Goal 1: According to the MapView article, what is the difference between MapRef and MapView?

Excerpted passage:
MapView
can be faster than MapRef
MapView
can be faster than MapRef
Chandler Carruth gave a pretty great lightning talk
at C++Now 2019 on his new ideas for a
Map
API; that is, the API for a data structure that stores key-value pairs. I disagreed
with some of his intuitions, such as the promiscuous use of overloading — in particular
I recall that some member functions took lambdas and were overloaded based on their
parameter’s parameter type! Yuck! But the thing that made it great was this observation:
Sometimes a
view
type is not just a convenience, but a performance optimization.
Chandler’s library provided not only Map<K,V>
, but also MapRef<K,V>
and MapView<K,V>
.
The difference between MapRef
and MapView
is mutability. MapRef
is mutable,
whereas MapView
is immutable.
A MapView
is more than just a ConstMapRef
. The name ConstMapRef
implies that
the holder of the reference can’t modify the map, but maybe someone else can. That is,
a ConstMapRef
behaves pretty much just like a const Map&
.
The name MapView
implies that the map itself can’t be modified. That is, a MapView
behaves pretty much like an iterator-pair, or a reference to some element of the map.
If I’ve got a MapView
into your map, and then you modify that
map by inserting or deleting elements, your action invalidates my view.
Accessing via an invalid view produces undefined behavior.
Suppose we have a Map
type like Chandler’s. The elements of the map are stored in
contiguous memory (unlike either std::map
or std::unordered_map
) because we like
cache-locality. Therefore, we might as well add a small buffer optimization (SBO).
If the map has few enough elements, we’ll just store them all in-line.
But SBO has a cost! Now every time we call m.lookup(key)
, we have to start by getting
a pointer to the map’s contiguous data. We could pull a libstdc++ std::string
and
store a pointer-to-our-own-buffer, but that would harm our trivial relocatability.
So instead, m
compares its size to the capacity of the SBO buffer and branches on the
result. It does this comparison and branch on every lookup. (Modulo the as-if rule,
of course.)
When we create a MapView
, on the other hand, we know that the underlying map will never
change size, and so its contiguous data will remain in the same place
on every lookup. We can cache the Map
’s data pointer as a member variable of our MapView
object.
(Notice that our MapView
remains trivially relocatable.) This means that when we use
a MapView
, we don’t perform a compare-and-branch on every lookup
! Lookups in a MapView
can be faster than lookups in a fundamentally-mutable Map
.
I wrote a quick benchmark to test this intuition with respect to const std::string&
versus
C++17 std::string_view
. Here are the results
(backup). Superficially, they support the
intuition above.
Iterating over the elements of a string via
int n = s.size();
for (int i=0; i < n; ++i) {
result += s[i];
}
takes noticeably longer when s
is a const std::string&
than when s
is a std::string_view
.
However, I think it would be wrong in this case to blame the compare-and-branch used (on libc++)
to fetch the data pointer; the assembly shows us that the compiler is sufficiently smart to
see that the string is not modified and thus to hoist the compare-and-branch out of the inner loop.
The other weird thing going on there is that using a ranged for
loop actually hurts our performance
a lot. I haven’t figured out what Clang is doing there. (Godbolt.)
Where Chandler’s differentiation of const Map&
from MapView
could really save us a lot of time,
even on a trivial benchmark like this one, is if Map::lookup
and MapView::lookup
are implemented
in a different object file. That would prevent the compiler from hoisting the compare-and-branch
as it has done in this simple case.
Conclusion: You can sometimes think of a view
type as a particularly ergonomic form of manual
loop-invariant code motion.

Goal 2: Reproduce the entries starting at the line that contains "At what coordinates should I click to accomplish: Tap" and ending at the last entry, with "Toggle" replaced by "Switch" and nothing else altered.

Listed records:
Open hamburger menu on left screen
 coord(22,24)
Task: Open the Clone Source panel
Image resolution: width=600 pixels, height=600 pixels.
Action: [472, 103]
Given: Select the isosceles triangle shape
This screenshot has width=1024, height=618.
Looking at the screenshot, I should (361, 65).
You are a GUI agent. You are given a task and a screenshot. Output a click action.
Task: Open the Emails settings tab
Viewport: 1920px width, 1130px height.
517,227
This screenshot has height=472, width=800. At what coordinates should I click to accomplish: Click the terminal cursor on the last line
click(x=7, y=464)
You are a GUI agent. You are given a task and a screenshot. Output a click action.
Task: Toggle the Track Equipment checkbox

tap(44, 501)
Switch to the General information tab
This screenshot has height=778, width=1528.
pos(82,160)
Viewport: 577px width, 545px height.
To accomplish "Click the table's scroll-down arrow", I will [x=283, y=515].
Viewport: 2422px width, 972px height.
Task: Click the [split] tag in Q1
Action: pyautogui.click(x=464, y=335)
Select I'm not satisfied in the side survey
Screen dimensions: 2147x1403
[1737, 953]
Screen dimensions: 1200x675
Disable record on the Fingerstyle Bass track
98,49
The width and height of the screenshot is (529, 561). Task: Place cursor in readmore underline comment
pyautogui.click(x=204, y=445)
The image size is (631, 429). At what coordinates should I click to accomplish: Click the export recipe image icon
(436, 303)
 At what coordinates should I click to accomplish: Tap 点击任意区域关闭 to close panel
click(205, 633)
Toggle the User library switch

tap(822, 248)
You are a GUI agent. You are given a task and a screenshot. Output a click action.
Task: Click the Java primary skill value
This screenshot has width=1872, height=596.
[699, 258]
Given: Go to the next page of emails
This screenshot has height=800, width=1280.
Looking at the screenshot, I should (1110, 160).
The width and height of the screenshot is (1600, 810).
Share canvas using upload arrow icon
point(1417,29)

Right answer 1: The difference is mutability: MapRef is mutable, whereas MapView is immutable.

Right answer 2:
 At what coordinates should I click to accomplish: Tap 点击任意区域关闭 to close panel
click(205, 633)
Switch the User library switch

tap(822, 248)
You are a GUI agent. You are given a task and a screenshot. Output a click action.
Task: Click the Java primary skill value
This screenshot has width=1872, height=596.
[699, 258]
Given: Go to the next page of emails
This screenshot has height=800, width=1280.
Looking at the screenshot, I should (1110, 160).
The width and height of the screenshot is (1600, 810).
Share canvas using upload arrow icon
point(1417,29)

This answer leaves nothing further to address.